**INPUT RECORDS:**
———
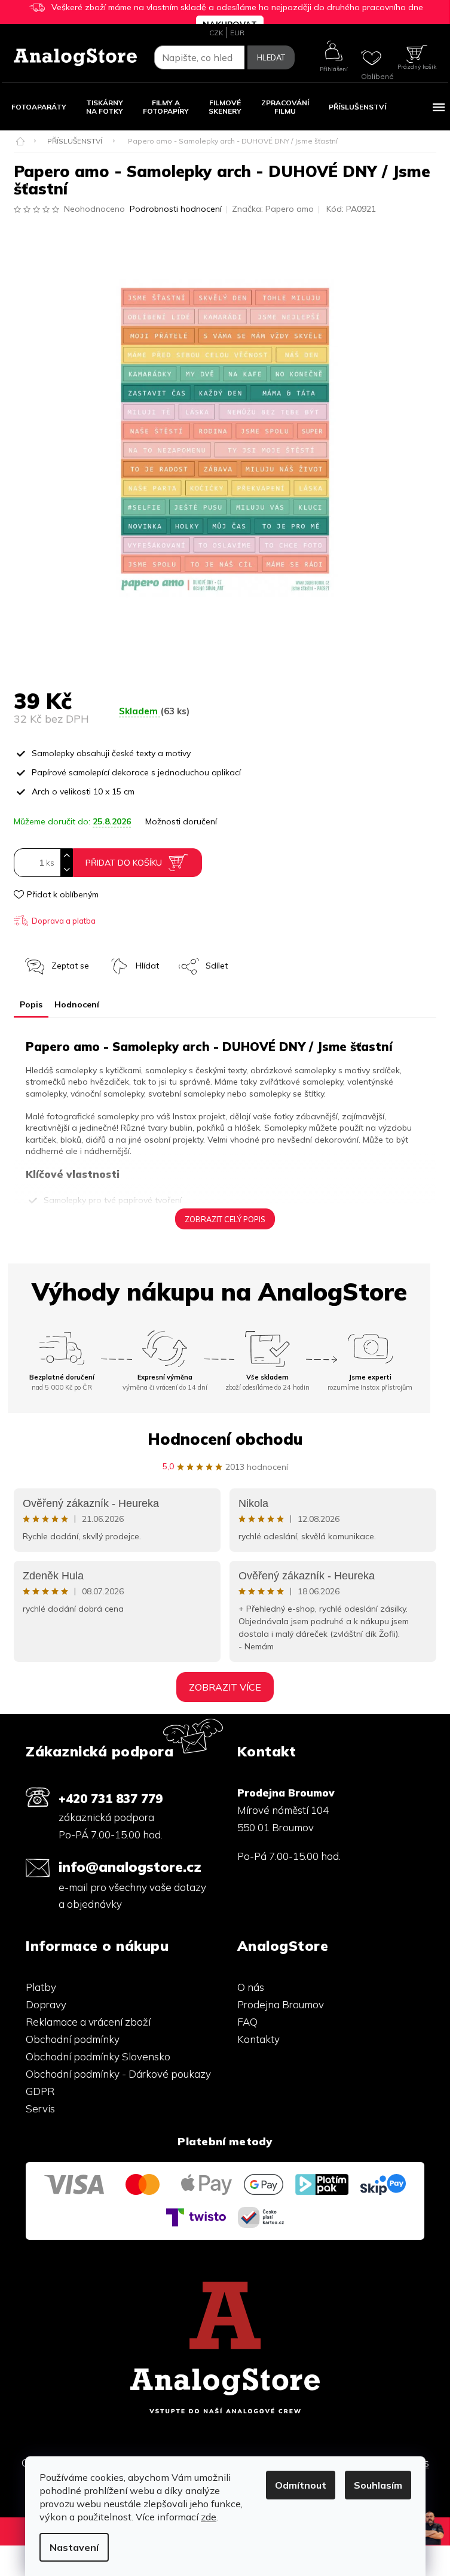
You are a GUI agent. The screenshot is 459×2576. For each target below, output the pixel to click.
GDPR (40, 2091)
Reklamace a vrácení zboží (88, 2021)
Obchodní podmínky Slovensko (98, 2056)
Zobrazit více (225, 1687)
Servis (40, 2108)
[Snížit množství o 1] (66, 869)
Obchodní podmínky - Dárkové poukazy (118, 2074)
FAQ (247, 2021)
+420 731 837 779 (111, 1798)
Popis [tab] (31, 1004)
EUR (237, 32)
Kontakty (258, 2039)
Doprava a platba (64, 920)
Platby (41, 1987)
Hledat (271, 57)
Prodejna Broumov (280, 2004)
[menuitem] (39, 106)
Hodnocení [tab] (76, 1004)
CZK (216, 32)
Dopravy (46, 2004)
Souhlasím (378, 2485)
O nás (250, 1987)
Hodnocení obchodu (225, 1439)
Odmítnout (300, 2485)
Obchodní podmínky (73, 2039)
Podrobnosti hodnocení (176, 208)
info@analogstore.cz (130, 1866)
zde (208, 2517)
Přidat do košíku (123, 862)
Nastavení (74, 2547)
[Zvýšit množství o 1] (66, 856)
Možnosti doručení (181, 821)
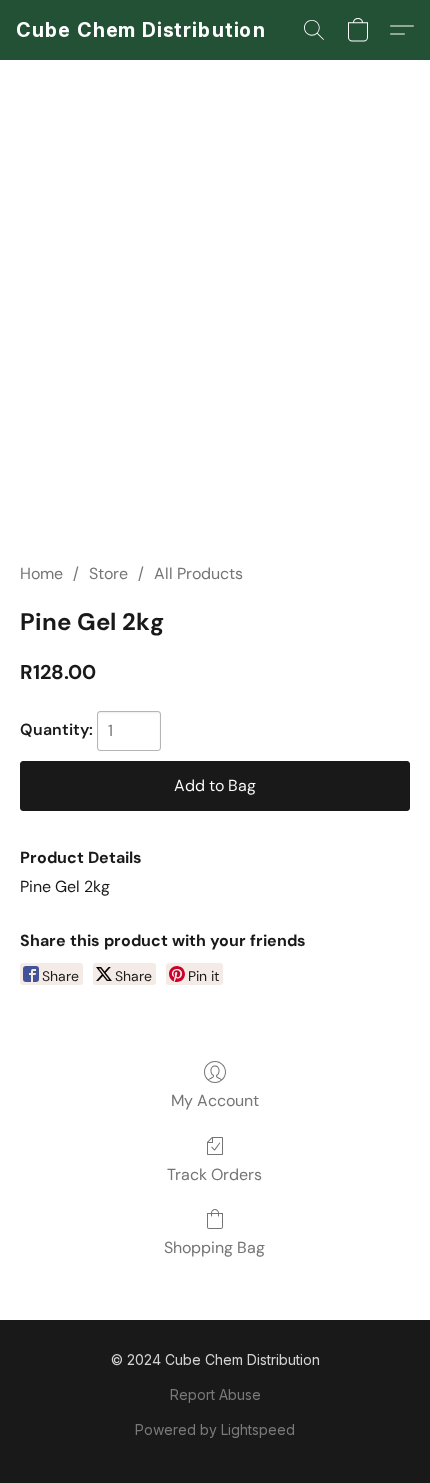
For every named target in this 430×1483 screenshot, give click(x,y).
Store (108, 573)
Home (41, 573)
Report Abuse (215, 1394)
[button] (141, 30)
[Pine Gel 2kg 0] (215, 335)
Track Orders (214, 1174)
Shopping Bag (214, 1247)
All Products (198, 573)
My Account (215, 1100)
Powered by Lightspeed (215, 1429)
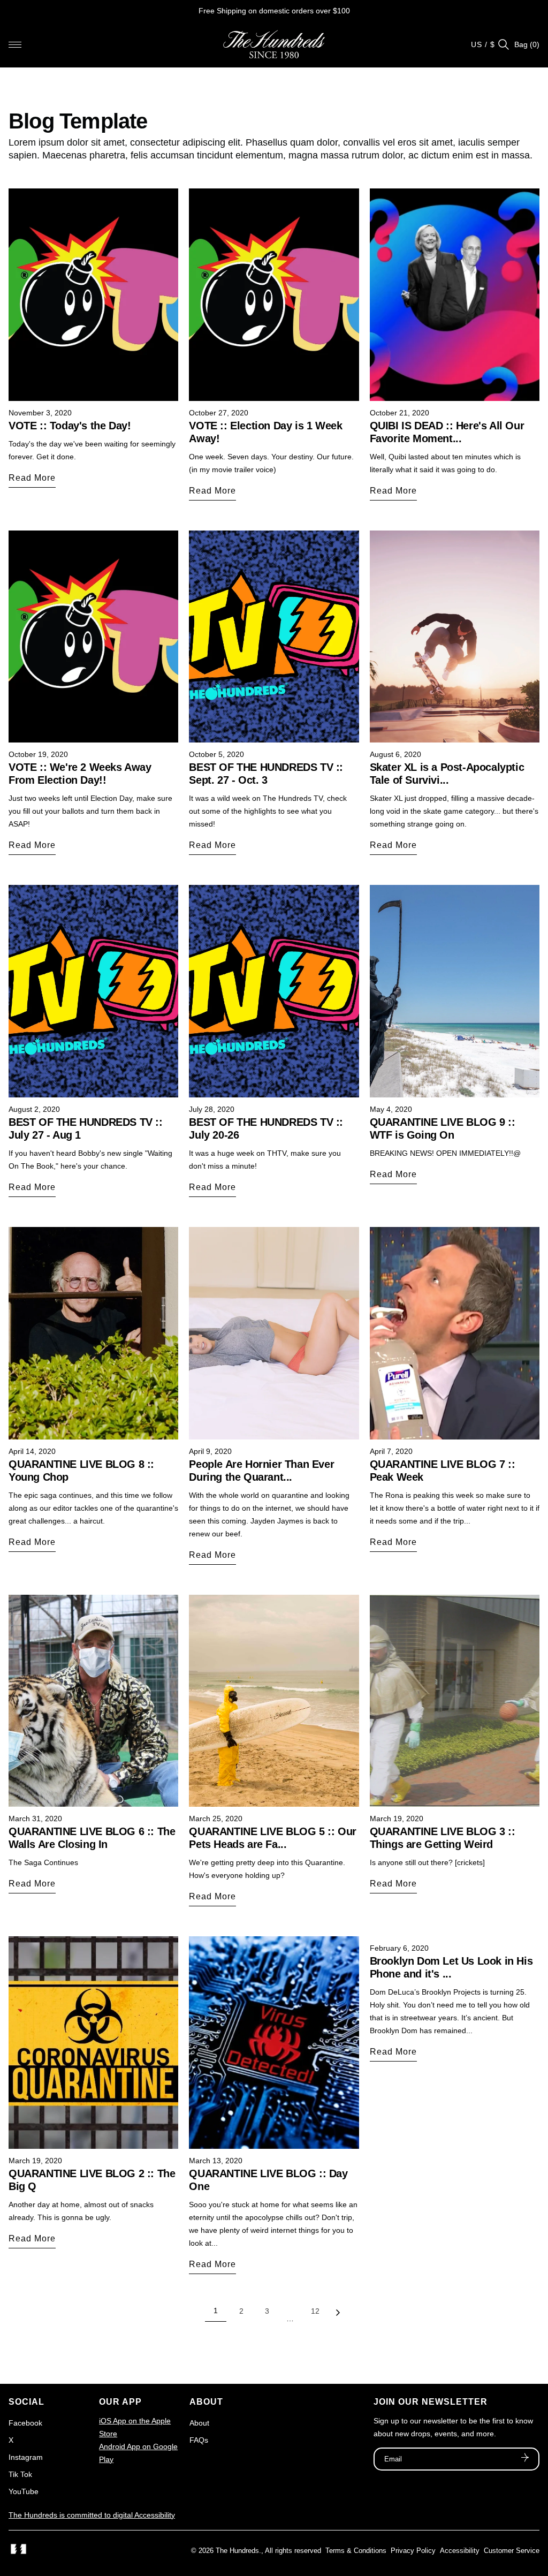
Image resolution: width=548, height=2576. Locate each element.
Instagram (26, 2457)
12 (315, 2311)
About (199, 2423)
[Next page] (337, 2315)
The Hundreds (237, 2551)
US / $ (483, 44)
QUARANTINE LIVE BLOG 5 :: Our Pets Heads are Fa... (272, 1837)
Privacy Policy (413, 2551)
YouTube (24, 2491)
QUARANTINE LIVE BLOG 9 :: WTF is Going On (442, 1128)
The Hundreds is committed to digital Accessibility (92, 2515)
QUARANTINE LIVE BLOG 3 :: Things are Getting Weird (442, 1837)
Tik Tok (20, 2474)
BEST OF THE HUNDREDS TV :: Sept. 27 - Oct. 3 (266, 773)
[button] (15, 44)
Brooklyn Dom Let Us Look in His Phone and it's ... (451, 1967)
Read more (32, 477)
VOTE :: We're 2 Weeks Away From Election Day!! (80, 773)
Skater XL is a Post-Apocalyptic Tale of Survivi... (447, 773)
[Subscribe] (525, 2459)
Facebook (25, 2423)
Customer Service (511, 2551)
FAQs (198, 2440)
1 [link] (216, 2310)
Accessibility (460, 2551)
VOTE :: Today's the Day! (70, 425)
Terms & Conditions (355, 2551)
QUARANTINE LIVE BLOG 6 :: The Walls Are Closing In (92, 1837)
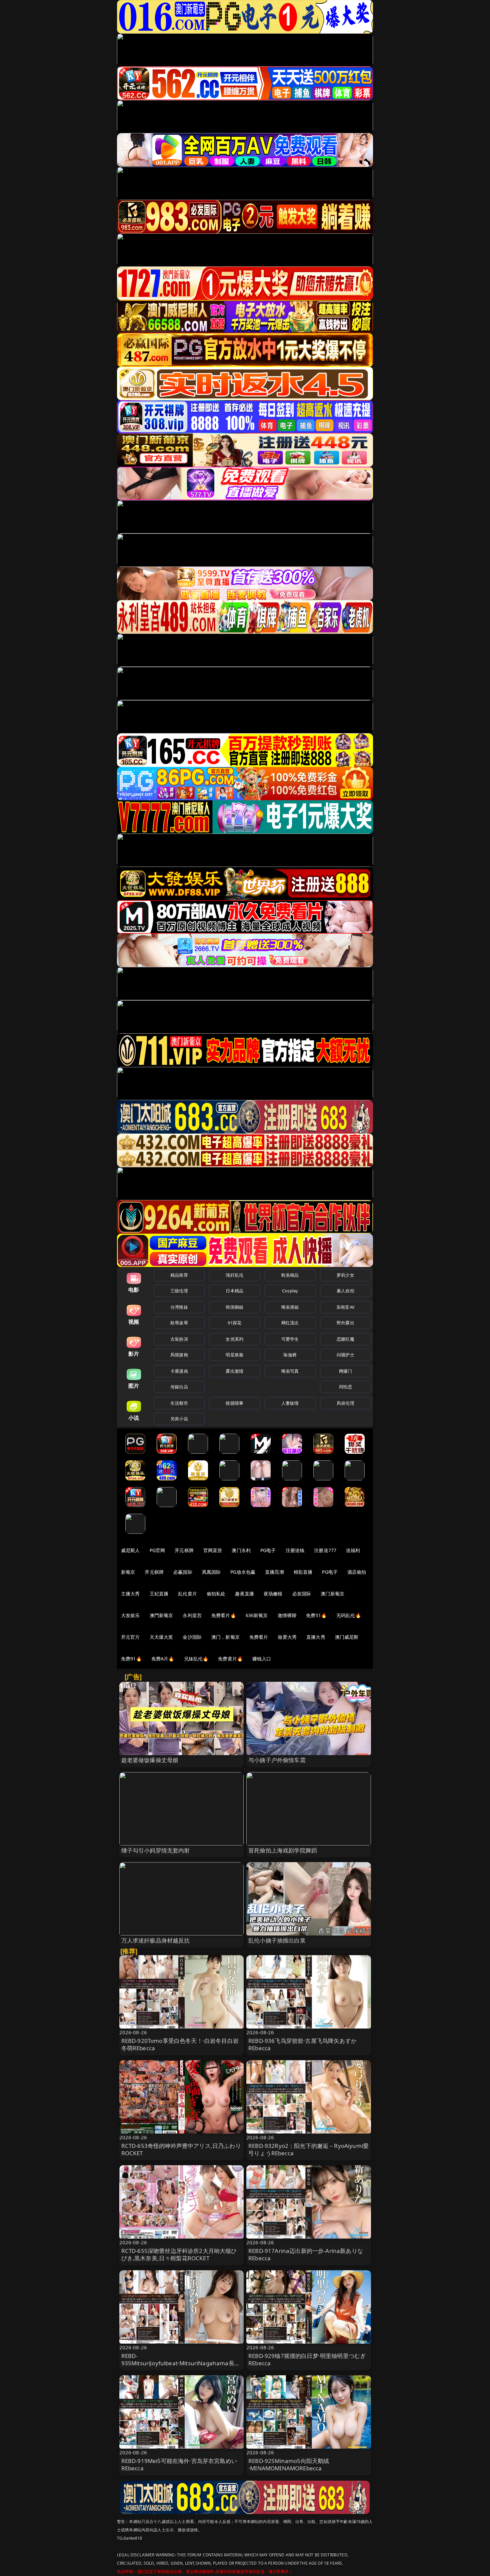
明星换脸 (234, 1355)
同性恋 (345, 1387)
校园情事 (234, 1403)
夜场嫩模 (273, 1593)
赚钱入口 (261, 1658)
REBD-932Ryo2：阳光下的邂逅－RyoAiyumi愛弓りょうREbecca (308, 2149)
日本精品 (234, 1291)
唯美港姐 (290, 1307)
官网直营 (212, 1550)
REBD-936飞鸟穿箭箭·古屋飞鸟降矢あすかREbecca (302, 2044)
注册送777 (325, 1550)
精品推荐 (179, 1275)
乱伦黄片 (187, 1593)
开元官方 (130, 1637)
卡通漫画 (179, 1371)
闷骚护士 (345, 1355)
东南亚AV (345, 1307)
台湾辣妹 (179, 1307)
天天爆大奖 (161, 1637)
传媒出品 (179, 1387)
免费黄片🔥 (230, 1658)
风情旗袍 (179, 1355)
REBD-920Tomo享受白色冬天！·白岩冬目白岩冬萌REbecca (180, 2044)
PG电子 (268, 1550)
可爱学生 (290, 1339)
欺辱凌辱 (179, 1323)
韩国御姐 (234, 1307)
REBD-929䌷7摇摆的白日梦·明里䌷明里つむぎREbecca (307, 2359)
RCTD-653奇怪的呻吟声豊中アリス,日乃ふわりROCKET (181, 2149)
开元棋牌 (184, 1550)
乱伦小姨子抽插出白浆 (277, 1940)
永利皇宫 (192, 1615)
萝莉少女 (345, 1275)
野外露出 (345, 1323)
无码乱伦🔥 (348, 1615)
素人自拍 (345, 1291)
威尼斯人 (130, 1550)
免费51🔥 (316, 1615)
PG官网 (157, 1550)
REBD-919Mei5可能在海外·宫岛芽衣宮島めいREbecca (179, 2464)
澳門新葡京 (161, 1615)
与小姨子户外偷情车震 (277, 1760)
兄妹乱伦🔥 (196, 1658)
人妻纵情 (290, 1403)
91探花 (234, 1323)
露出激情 (234, 1371)
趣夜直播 (244, 1593)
———
**DESCRIPTION OF THE TASK:** Reproduce the material exactly; omit the pictures.

**TASK SOLUTION:**
You are a GUI agent. The screenshot is 459×2576. For each target below, output the pixel to click.
GDPR (40, 2091)
Reklamace a vrácení zboží (88, 2021)
Obchodní podmínky Slovensko (98, 2056)
Zobrazit více (225, 1687)
Servis (40, 2108)
[Snížit množství o 1] (66, 869)
Obchodní podmínky - Dárkové poukazy (118, 2074)
FAQ (247, 2021)
+420 731 837 779 (111, 1798)
Popis [tab] (31, 1004)
EUR (237, 32)
Kontakty (258, 2039)
Doprava a platba (64, 920)
Platby (41, 1987)
Hledat (271, 57)
Prodejna Broumov (280, 2004)
[menuitem] (39, 106)
Hodnocení [tab] (76, 1004)
CZK (216, 32)
Dopravy (46, 2004)
Souhlasím (378, 2485)
O nás (250, 1987)
Hodnocení obchodu (225, 1439)
Odmítnout (300, 2485)
Obchodní podmínky (73, 2039)
Podrobnosti hodnocení (176, 208)
info@analogstore.cz (130, 1866)
zde (208, 2517)
Přidat do košíku (123, 862)
Nastavení (74, 2547)
[Zvýšit množství o 1] (66, 856)
Možnosti doručení (181, 821)
For every named target in this 430×1483 screenshot, give click(x,y).
Store (108, 573)
Home (41, 573)
Report Abuse (215, 1394)
[button] (141, 30)
[Pine Gel 2kg 0] (215, 335)
Track Orders (214, 1174)
Shopping Bag (214, 1247)
All Products (198, 573)
My Account (215, 1100)
Powered by Lightspeed (215, 1429)
Image resolution: width=548, height=2576. Locate each element.
Instagram (26, 2457)
12 (315, 2311)
About (199, 2423)
[Next page] (337, 2315)
The Hundreds (237, 2551)
US / $ (483, 44)
QUARANTINE LIVE BLOG 5 :: Our Pets Heads are Fa... (272, 1837)
Privacy Policy (413, 2551)
YouTube (24, 2491)
QUARANTINE LIVE BLOG 9 :: WTF is Going On (442, 1128)
The Hundreds is committed to digital Accessibility (92, 2515)
QUARANTINE LIVE BLOG 3 :: Things are Getting Weird (442, 1837)
Tik Tok (20, 2474)
BEST OF THE HUNDREDS TV :: Sept. 27 - Oct. 3 (266, 773)
[button] (15, 44)
Brooklyn Dom Let Us Look in His Phone and it's ... (451, 1967)
Read more (32, 477)
VOTE :: We're 2 Weeks Away From Election Day!! (80, 773)
Skater XL is a Post-Apocalyptic Tale of Survivi... (447, 773)
[Subscribe] (525, 2459)
Facebook (25, 2423)
Customer Service (511, 2551)
FAQs (198, 2440)
1 [link] (216, 2310)
Accessibility (460, 2551)
VOTE :: Today's the Day! (70, 425)
Terms & Conditions (355, 2551)
QUARANTINE LIVE BLOG 6 :: The Walls Are Closing In (92, 1837)
明星换脸 (234, 1355)
同性恋 (345, 1387)
校园情事 (234, 1403)
夜场嫩模 (273, 1593)
赚钱入口 (261, 1658)
REBD-932Ryo2：阳光下的邂逅－RyoAiyumi愛弓りょうREbecca (308, 2149)
日本精品 (234, 1291)
唯美港姐 (290, 1307)
官网直营 (212, 1550)
REBD-936飞鸟穿箭箭·古屋飞鸟降矢あすかREbecca (302, 2044)
注册送777 (325, 1550)
精品推荐 (179, 1275)
乱伦黄片 (187, 1593)
开元官方 (130, 1637)
卡通漫画 (179, 1371)
闷骚护士 (345, 1355)
东南亚AV (345, 1307)
台湾辣妹 (179, 1307)
天天爆大奖 (161, 1637)
传媒出品 (179, 1387)
免费黄片🔥 (230, 1658)
风情旗袍 (179, 1355)
REBD-920Tomo享受白色冬天！·白岩冬目白岩冬萌REbecca (180, 2044)
PG电子 (268, 1550)
可爱学生 (290, 1339)
欺辱凌辱 (179, 1323)
韩国御姐 (234, 1307)
REBD-929䌷7摇摆的白日梦·明里䌷明里つむぎREbecca (307, 2359)
RCTD-653奇怪的呻吟声豊中アリス,日乃ふわりROCKET (181, 2149)
开元棋牌 (184, 1550)
乱伦小姨子抽插出白浆 (277, 1940)
永利皇宫 (192, 1615)
萝莉少女 (345, 1275)
野外露出 (345, 1323)
无码乱伦🔥 (348, 1615)
素人自拍 (345, 1291)
威尼斯人 (130, 1550)
免费51🔥 (316, 1615)
PG官网 (157, 1550)
REBD-919Mei5可能在海外·宫岛芽衣宮島めいREbecca (179, 2464)
澳門新葡京 (161, 1615)
与小姨子户外偷情车震 (277, 1760)
兄妹乱伦🔥 (196, 1658)
人妻纵情 (290, 1403)
91探花 (234, 1323)
露出激情 (234, 1371)
趣夜直播 (244, 1593)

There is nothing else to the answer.